Methods: PEG microgels formulated with biotin were engineered to display SA-FasL protein on the surface.  Engineered microgels were co-transplanted at 2:1 ratio with islets (PEG/:islet) into the omentum of STZ-diabetic allogeneic cynomolgus recipients.  Un-engineered microgels without SA-FasL co-transplanted with islets served as controls.  Recipients were kept on a 3-month rapamycin regimen as the only maintenance therapy. Animals were monitored for graft survival up to 6 months and subjected to IVGTT and surgical removal of the graft to assess function.

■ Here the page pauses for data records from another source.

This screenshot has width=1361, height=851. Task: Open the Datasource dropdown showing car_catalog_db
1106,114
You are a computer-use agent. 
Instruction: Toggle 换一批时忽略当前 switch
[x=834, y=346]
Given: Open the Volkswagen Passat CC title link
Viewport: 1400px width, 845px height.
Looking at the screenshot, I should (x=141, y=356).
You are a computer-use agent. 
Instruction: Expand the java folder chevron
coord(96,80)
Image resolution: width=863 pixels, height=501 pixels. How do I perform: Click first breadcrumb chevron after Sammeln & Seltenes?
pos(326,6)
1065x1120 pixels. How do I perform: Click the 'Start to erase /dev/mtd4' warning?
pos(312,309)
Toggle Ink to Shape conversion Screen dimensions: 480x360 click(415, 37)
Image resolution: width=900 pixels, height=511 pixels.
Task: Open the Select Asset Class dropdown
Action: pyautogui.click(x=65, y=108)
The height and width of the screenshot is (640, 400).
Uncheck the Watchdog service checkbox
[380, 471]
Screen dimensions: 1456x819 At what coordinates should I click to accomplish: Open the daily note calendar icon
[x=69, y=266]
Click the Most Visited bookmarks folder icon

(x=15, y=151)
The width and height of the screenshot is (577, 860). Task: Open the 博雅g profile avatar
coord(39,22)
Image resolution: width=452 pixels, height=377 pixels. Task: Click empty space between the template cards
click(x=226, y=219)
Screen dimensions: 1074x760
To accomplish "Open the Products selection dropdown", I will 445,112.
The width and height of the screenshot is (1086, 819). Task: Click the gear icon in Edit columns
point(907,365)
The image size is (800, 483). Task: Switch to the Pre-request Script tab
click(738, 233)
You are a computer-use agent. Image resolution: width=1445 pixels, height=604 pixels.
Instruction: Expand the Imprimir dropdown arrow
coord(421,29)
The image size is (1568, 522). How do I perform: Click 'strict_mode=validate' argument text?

Results: Immunomodulation with PEG presenting SA-FasL resulted in graft survival in all recipients (n=4) for ~180-day experimental end-point.  In marked contrast, all control recipients (n=3) under the same rapamycin regimen rejected the graft in an acute fashion. Graft recipients promptly achieved excellent glycemic control with normal fasting blood glucose levels.  Intravenous glucose tolerance test performed at 3- and 6-month post-transplantation revealed excellent islet function, comparable to naive animals. Importantly, surgical removal of the transplant resulted in prompt hyperglycemia, demonstrating graft function, which was further confirmed by fasting and stimulated insulin and c-peptide levels. Graft survival was associated with increased number of FoxP3+ T regulatory cells in the graft site with no significant changes in the systemic frequency of various T cell subsets. Furthermore, T cells from long-term graft recipients responded to donor antigens at comparable levels to pre-transplant T cells, indicating the localized nature of induced tolerance.  This immunomodulatory protocol did not result in significant alterations in the liver and kidney metabolic function, demonstrating safety.

Conclusions: Immunomodulation with PEG microgels presenting SA-FasL is effective in overcoming rejection of allogeneic islet grafts in NHPs in the absence of chronic immunosuppression.  Thus, PEG microgels presenting SA-FasL as an off-the-shelf product has considerable clinical potential for the treatment of type 1 diabetes.